David Letterman’s new Netflix series, “My Next Guest Needs No Introduction,” has proven to be a format well-suited to bringing out candid self-reflection in his long-form interview subjects — which came to the forefront in his latest sit-down with Tina Fey.
In between a trip to Chicago for music and local cuisine, Fey and Letterman had a revelatory conversation about her family life and her love of comedy — including Letterman himself introducing the topic of women in comedy.
However, he opened by acknowledging the fact that for years, former “Late Night” writer Nell Scovell and many others have criticized the lack of women in his writers’ rooms. “[People would ask] why don’t you have women writers? And the best I could come up with was ‘I don’t know.’ I didn’t know why there weren’t women writers. There was no policy against women writers. I always thought, ‘Well, geez, if I was a woman I’m not sure if I would want to write on my nickel-and-dime, dog-and-pony show anyway because we’re on at 12:30.”

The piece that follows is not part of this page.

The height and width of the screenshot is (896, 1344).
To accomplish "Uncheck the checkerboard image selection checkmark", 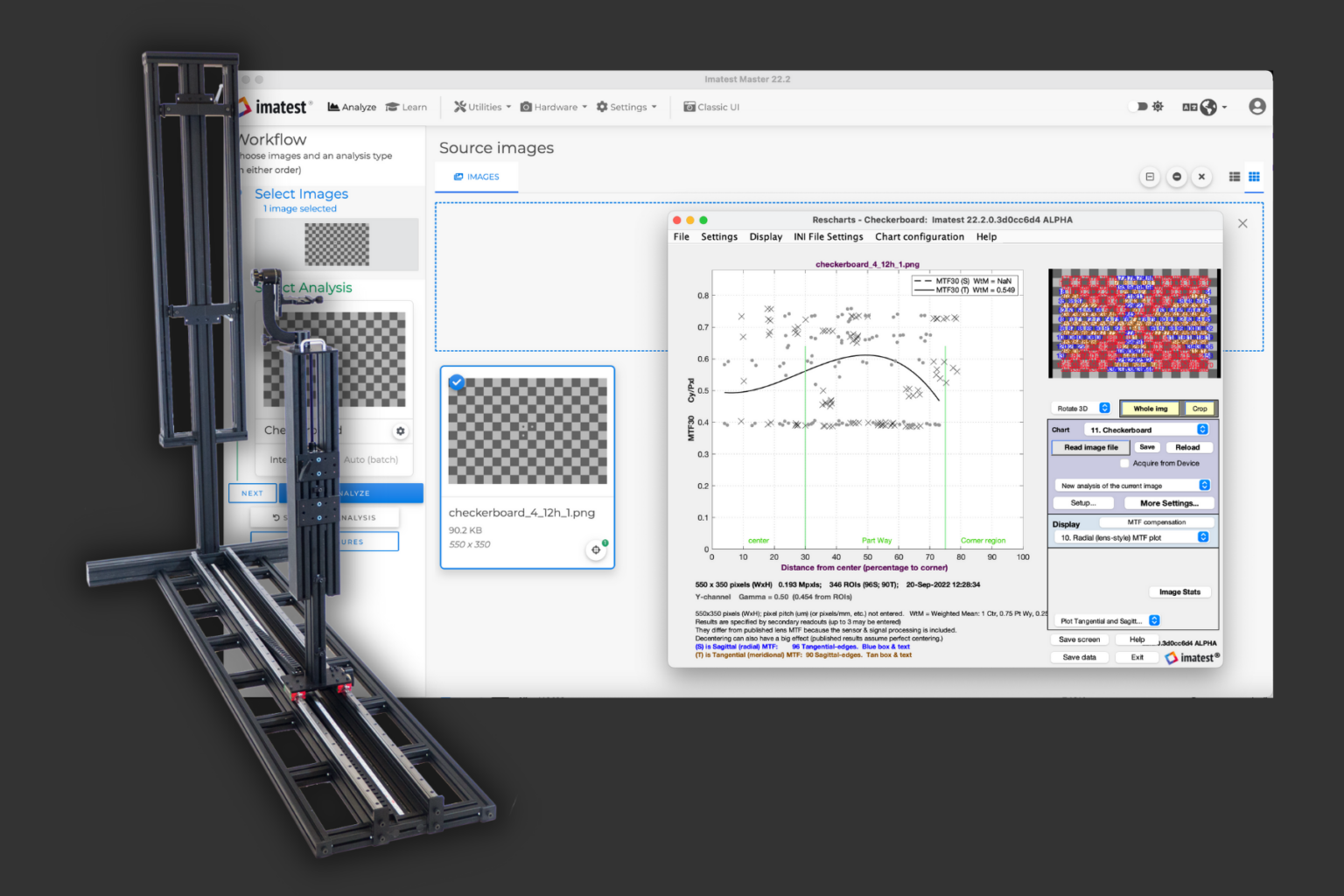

“Yeah, well, we do want to write on it, though,” Fey immediately said (to cheers and applause).
“That is my ignorance, and I feel bad for that,” Letterman replied. (For the record, Friday morning Scovell noted on Twitter that all of the executive producers on “My Next Guest Needs No Introduction” are men.)
Fey and Letterman then went on to discuss the ways in which things are changing in terms of diversity, specifically in the context of “Saturday Night Live.” But Fey admitted that since leaving the show, every time she participates in an “SNL” Weekend Update desk bit, “I always step in manure.”
Fey and Letterman then discussed her Weekend Update response to the Charlottesville protests of 2017, a bit in which she advocated eating a sheet cake rather than respond to white nationalists, which Letterman referred to as “perfect.”
“Turns out it was not, sir,” was her wry response, explaining that “I felt like a gymnast who did a really solid routine and on the ending broke her ankle.”
Her belief was that the flaw was in “the last two or three sentences of the piece… because the implication was that I was telling people to give up and to not be active. That was not my intention, obviously… If I had a time machine, I would end the piece by saying… ‘Fight them in every way except the way that they want.'”
Of course, that far superior line wasn’t a part of the sketch. “I wrote it two days later as I was pacing in my house. That’s the nature of ‘SNL.'”
That said, Fey did not say she was sorry for the bit, noting that “the culture of apology is not for me.” Instead, she believes that “You just have to be an athlete about it… go out next time and try again.”
The full episode contains much more of Fey’s thoughts on comedy, the development process of the “Mean Girls” stage musical, and her favorite Chicago foods. For the record, Fey’s dream “SNL” cast, drawn from across the decades: Maya Rudolph, Bill Murray, Amy Poehler, Gilda Radner, Jan Hooks, and (“because,” she said “I guess we’ve got to get some [more] men in here,”) Will Ferrell, Phil Hartman, and Eddie Murphy.
“My Next Guest Needs No Introduction With David Letterman” is streaming now on Netflix.